Don't Breathe

2016-10-14 08:13

What it's about:

A trio of reckless thieves breaks into the house of a wealthy blind man, thinking they’ll get away with the perfect heist. They’re wrong.

What we thought:

From director Fede Alvarez that rebooted cult classic Evil Dead, Don’t Breathe is a wholly original horror movie that isn’t about supernatural entities trying to eat your soul. Instead, it channels a more primal human sense of survival in the face of a prey that turned hunter. Although it won’t give you nightmares, it’s more likely to make you think twice about messing with a blind person.

Three thieves saving up to escape their lives decide to hit a blind man’s house, rumoured to be hoarding thousands of dollars he received from a court settlement. However, the ex-soldier doesn’t take too kindly to intruders, protecting not only his money but something even more precious.

As far as psychological horrors go, Don’t Breathe is a breath of fresh air (Eh? Eh?), where the villain is not some super-powered freak but just a man with a handicap and military experience. At first you don’t blame the guy for they way he deals with the intruders, but the deeper you delve into the house the more you start rooting for the criminals. Stephen Lang, a veteran actor with an infinitely long IMDb page, gives a fantastic performance and turns his vulnerability into a menacing gift. Imagine a twisted Dare Devil.

But any sympathy you may have for him is shoved out of the window in the film’s unnerving portrayal of revenge and female vulnerability. It’s not sexual assault in the strictest definition of the term, which would have been an easy cop out for the writer, but instead they show violation of the female body in a different manner that is still as terrifying, mentally and physically.

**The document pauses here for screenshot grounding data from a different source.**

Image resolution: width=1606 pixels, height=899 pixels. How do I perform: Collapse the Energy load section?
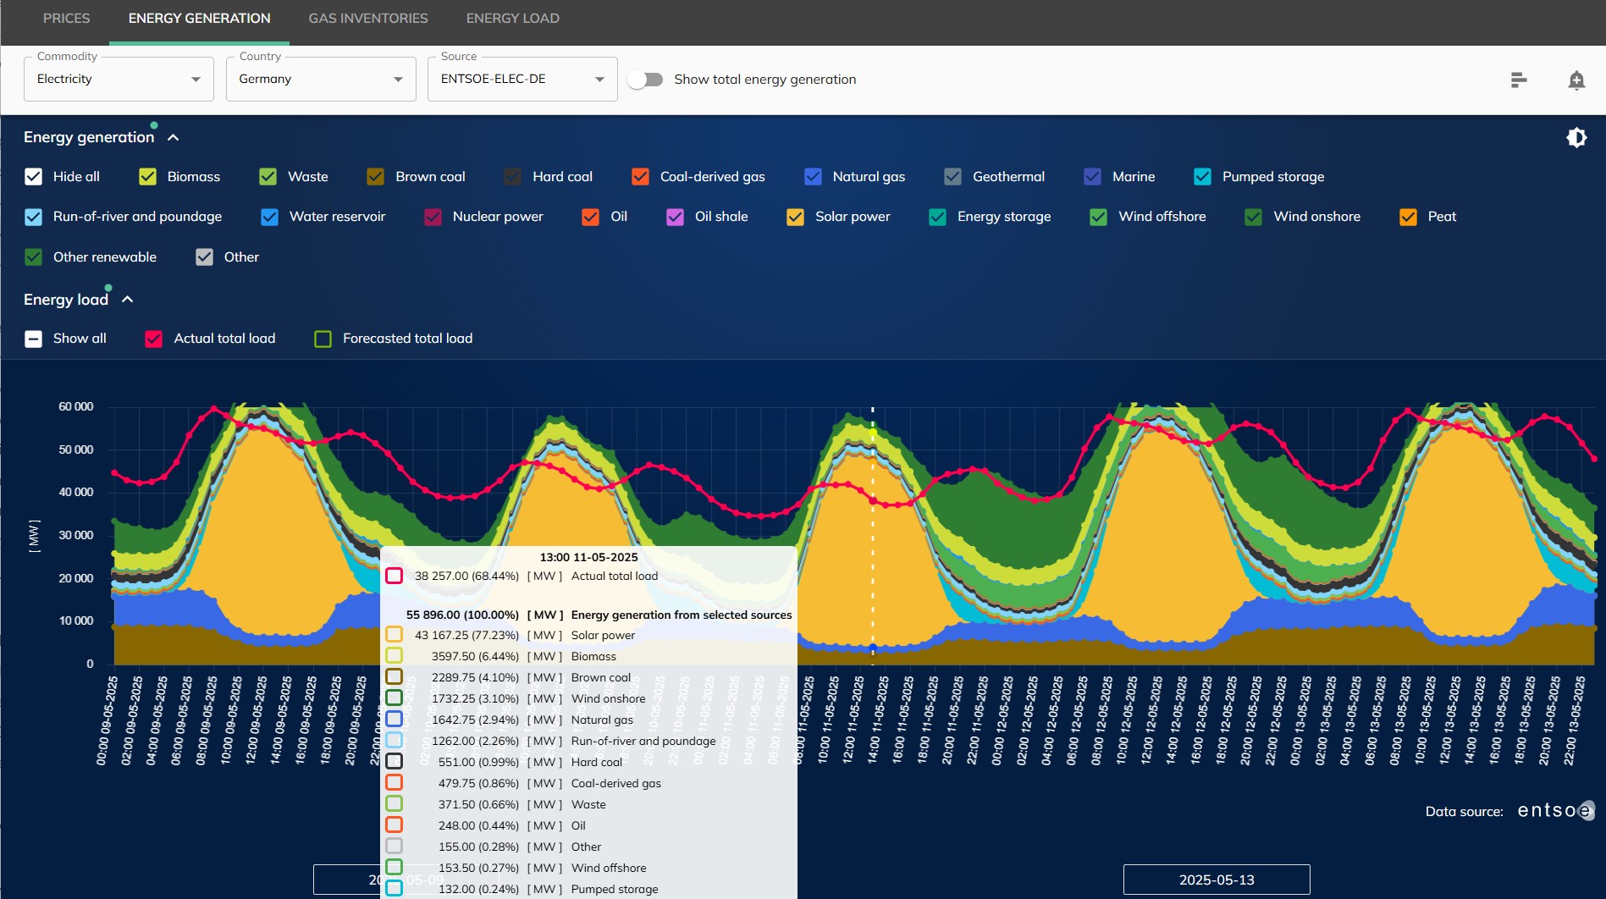point(127,299)
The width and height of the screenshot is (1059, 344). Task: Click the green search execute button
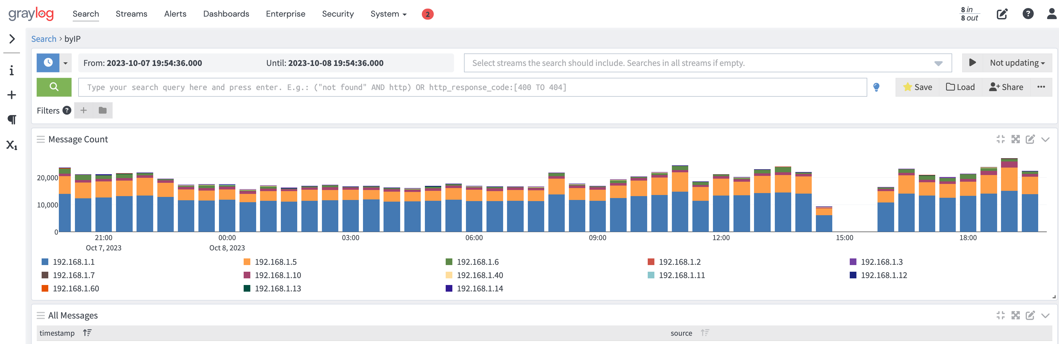pos(54,87)
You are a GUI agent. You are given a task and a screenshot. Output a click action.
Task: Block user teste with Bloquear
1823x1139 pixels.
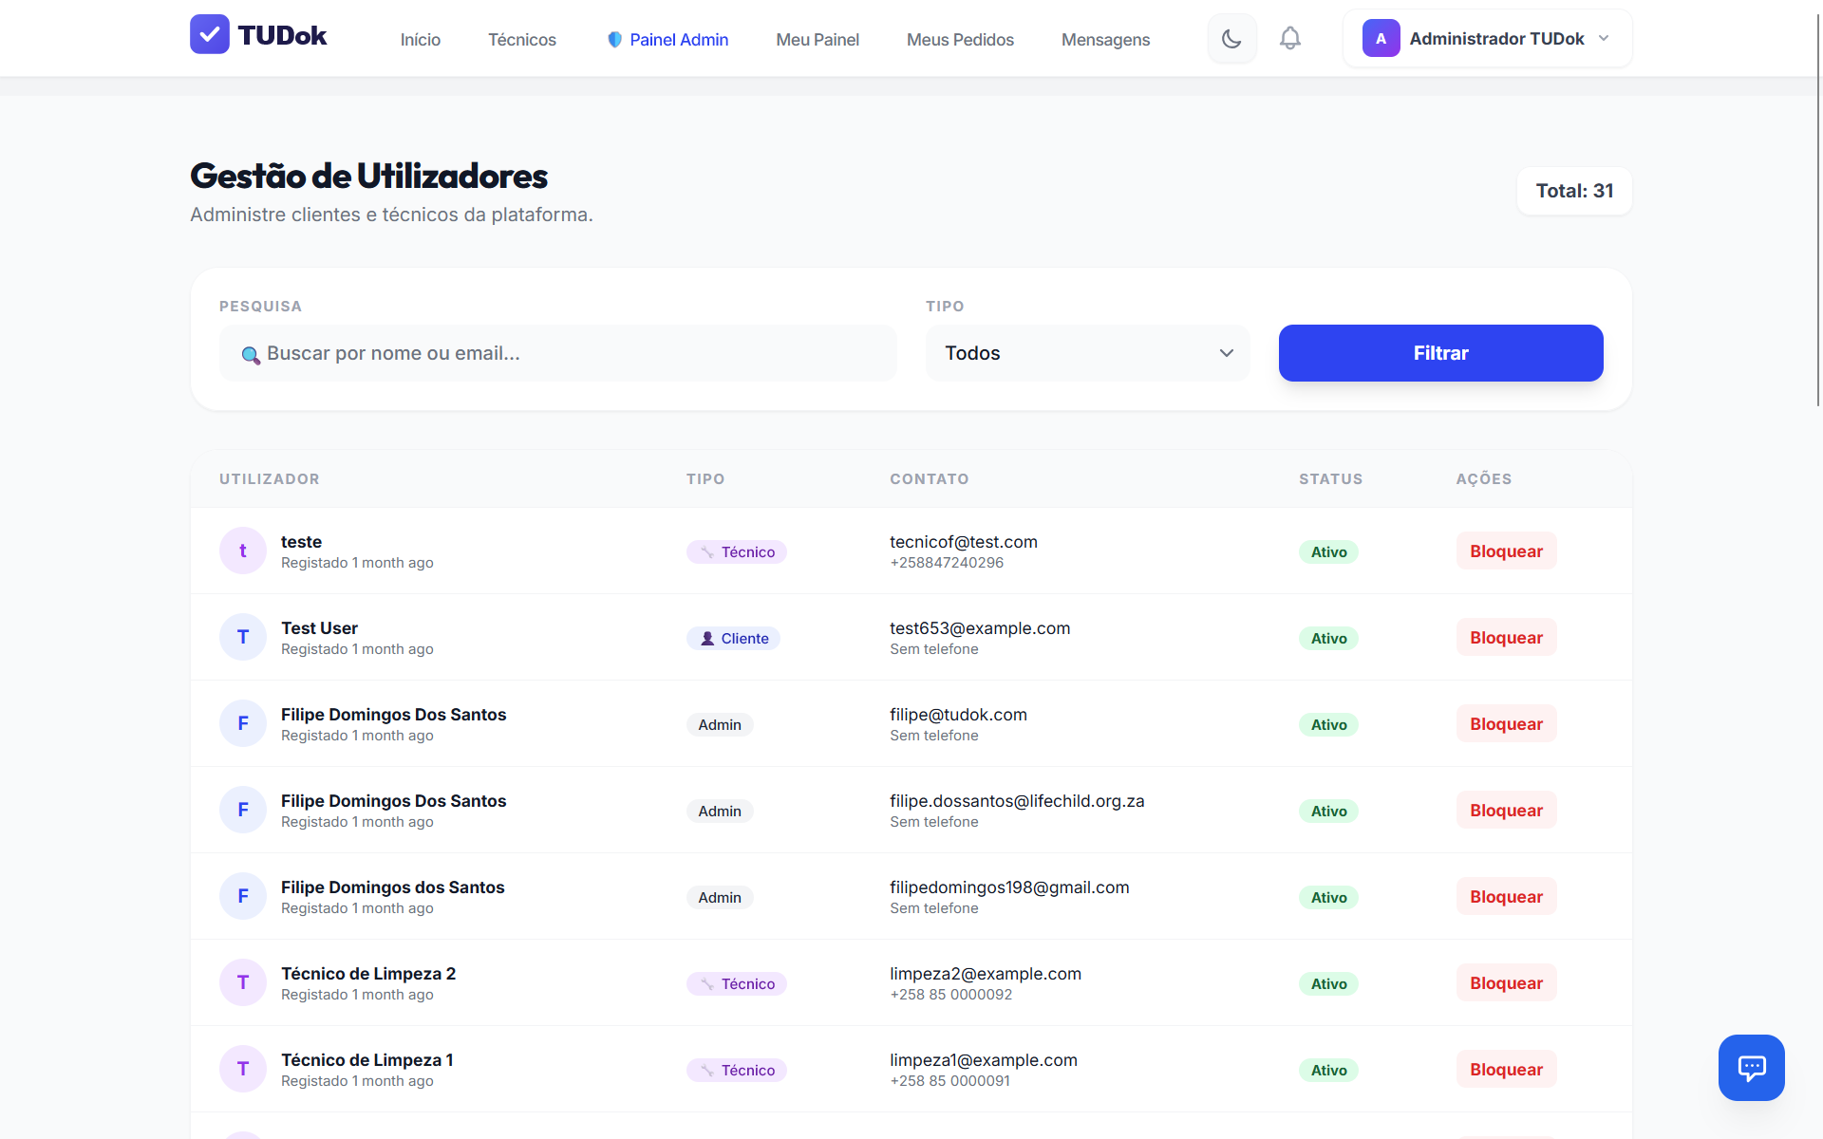pos(1506,551)
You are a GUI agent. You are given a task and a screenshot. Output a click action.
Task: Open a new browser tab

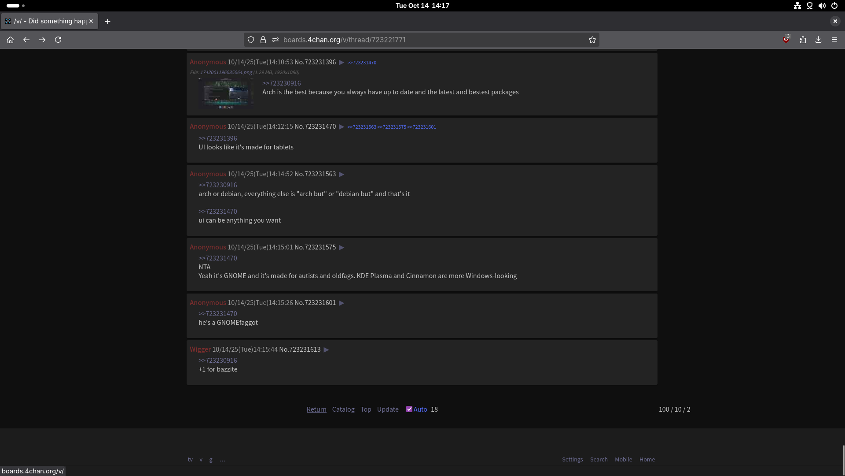107,21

The rest of the cast were adequate with no real shining performance. Jane Levy plays her usual eccentric self, although she upped the attitude for the life-or-death scenarios. Her fellow compatriots might as well have been any other in-love-best-friend and bad-boy-too-good-for-her types, and didn’t really mean much except help the heroine and the villain along in their schemes. The villain was the main focus of the scriptwriter/director, and Lang gave psychopath a new name. The rest were just body fodder for the carnage.  

Although there was only so much of people-trying-to-hold-their-breath that one can take, Don’t Breathe had been a sleeper hit in the US, making more than five times back their budget, which was small to begin with. I wouldn’t rank it in my top list of horror movies (I do prefer the more fantastical kind), if you lean more towards the human element of terror, this film will make you very aware of your breathing and racing heart.